Please help me find my lost pet sloth. It was just right here and, oh, never mind, it’s still right here.
In banana years, I am bread.
One way to find out if you’re old is to fall down in front of a group of people. If they laugh, you’re young, if they panic, you’re old.
[coronavirus pandemic diary]
Day 3: I’ve not had sex in 6 months
Caterpillar: no legs wtf how do I get around?
God: *wearing bird mask* BOO
Caterpillar: o000ö
God: haha jk it’s just me
Caterpillar: oOOOö
God: SEE YOU’RE DOING IT
Coworker: Is this anyone’s old food smelling up the fridge?
Me, knowing it’s mine: Ha ha no clue.
My BFF asked me to watch her purse while she went to the bathroom.
I asked her what it was going to do.
I’m hilarious. Everyone says so.
Listen. You’ve been saying this for the last eight and a half months. I still don’t know what you’re “expecting”
if this isn’t a simulation then how does my cat know exactly where i’m going when i’m carrying something heavy
Me on FB: All kids home for summer break! My heart is full!
Reality: STOP ARGUING! GO GET A JOB! DO YOUR OWN LAUNDRY! WHO TOOK MY PHONE CHARGER?
Just came to the realization that my ten year high school reunion will be in 10 months.
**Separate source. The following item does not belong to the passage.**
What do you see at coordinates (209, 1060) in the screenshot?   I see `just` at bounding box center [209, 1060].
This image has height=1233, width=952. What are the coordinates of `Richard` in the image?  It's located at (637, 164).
I have about nine days to get married and pregnant.
Polite kitties have good etiquecat
If I were lost and all I had was a compass I would still be lost.
[buys ghostbusters ringtone]
ME: who ya gonna call?
[1 hour later]
ME: who ya gonna call?!
[2 days later]
ME: *sobbing* I am so lonely
Hey, baby. I painted a fake tunnel on the side of a mountain just for you
When I am really mad, I pronounce your name as frenchly as possible.
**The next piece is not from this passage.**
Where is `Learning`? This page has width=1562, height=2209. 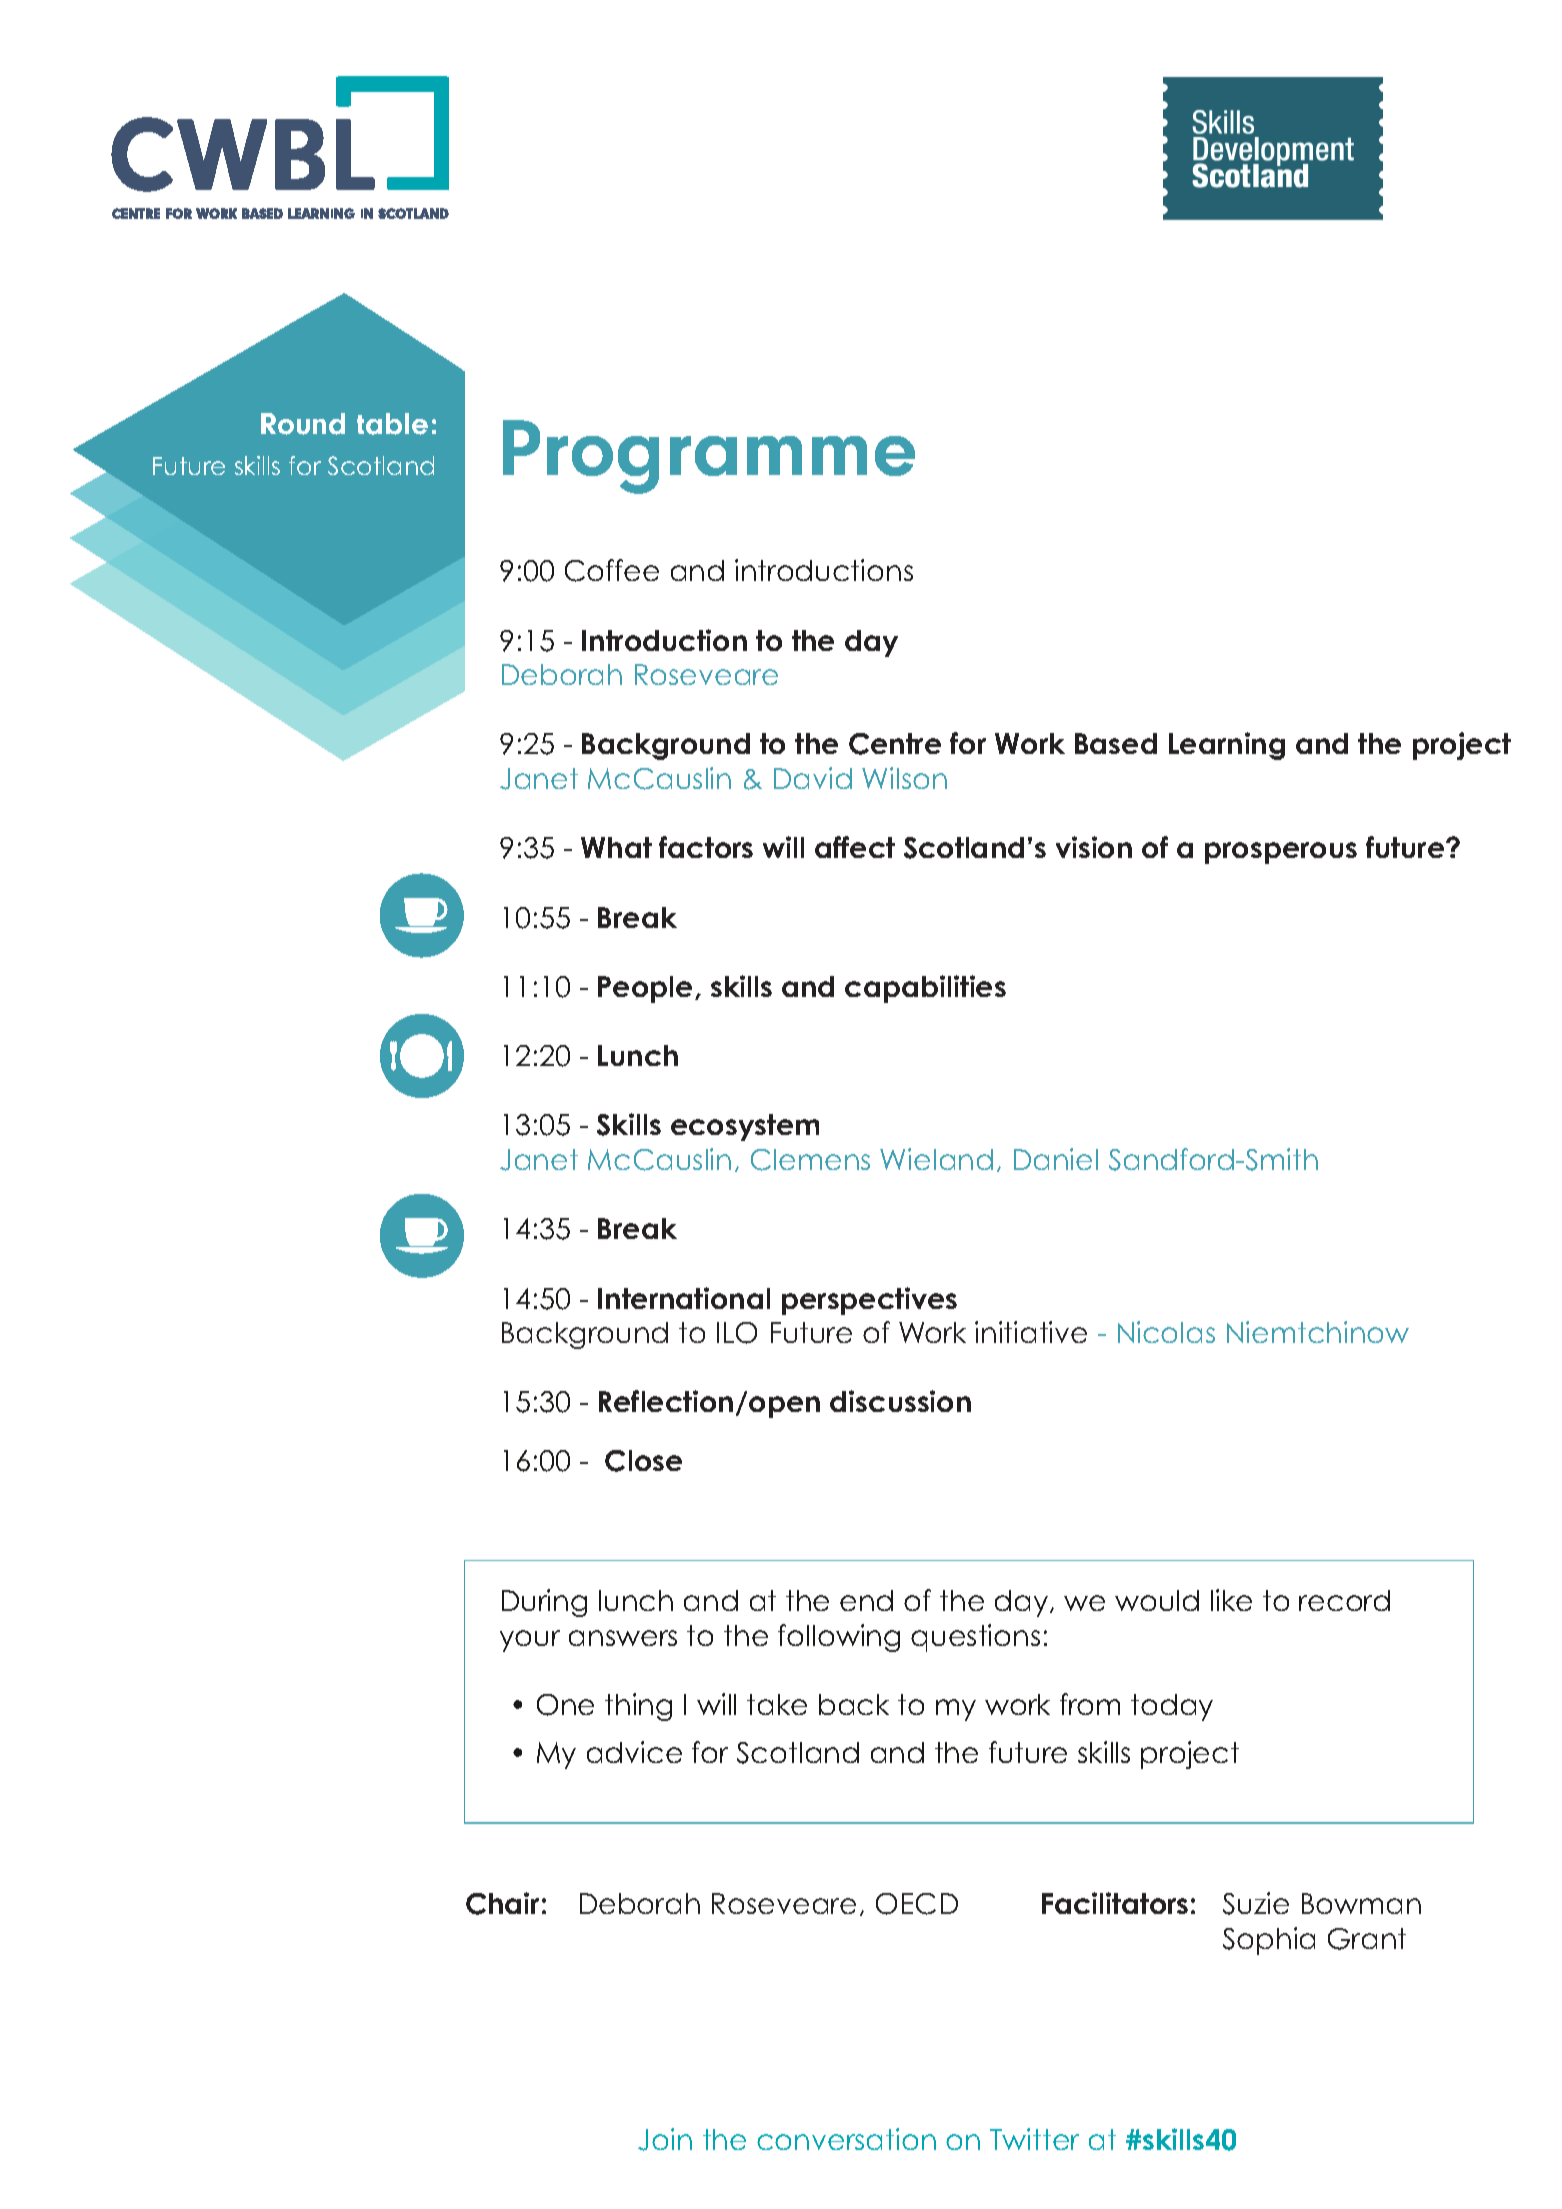 Learning is located at coordinates (1227, 746).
When you’re not sure if people keep waving at you you might need to ease up on the hellocinogens
Hilarious now that anyone thought it was a plot hole that after the events of Jurassic Park that people would dare
A) Re-open the park
B) Be eager to visit the re-opened
Park
therapist: would you say youre an optimist or pessimist?
me: im not sure
therapist: well when you look at your drink you brought in do you think it’s half full or empty?
me: did…did you drink half of my milkshake?
therapist: *wiping away milk moustache* i’ll put pessimist
Her: I’ve heard a lot about your lovemaking.
Me: Oh, your embarrassing me, really Its nothing.
Her: That’s what I heard…
Capricorn: Next year will be the year you start living like a king. Isolated, paranoid, never sure if anyone’s affections are genuine.
I am a vigilante zombie for that chocolate I think is hidden in the pantry. I will find you and I will eat you.
Husband: How much did you spend on those new boots?
Me: *turns on the blender* What?
Husband: I said…
Me: *turns on the vacuum* Sorry, can’t hear you!
[skating together on a frozen pond]
Her: Isn’t this romantic?
Me: *sees a ‘danger thin ice’ sign, makes a beeline for it* hell yeah
[during home renovation]
My spouse, screaming: There’s a dead body in the walls!
Me: What a relief, I was afraid you found mold.
I’m chunky but I always wear activewear in public so that people think I’m at least doing something about it.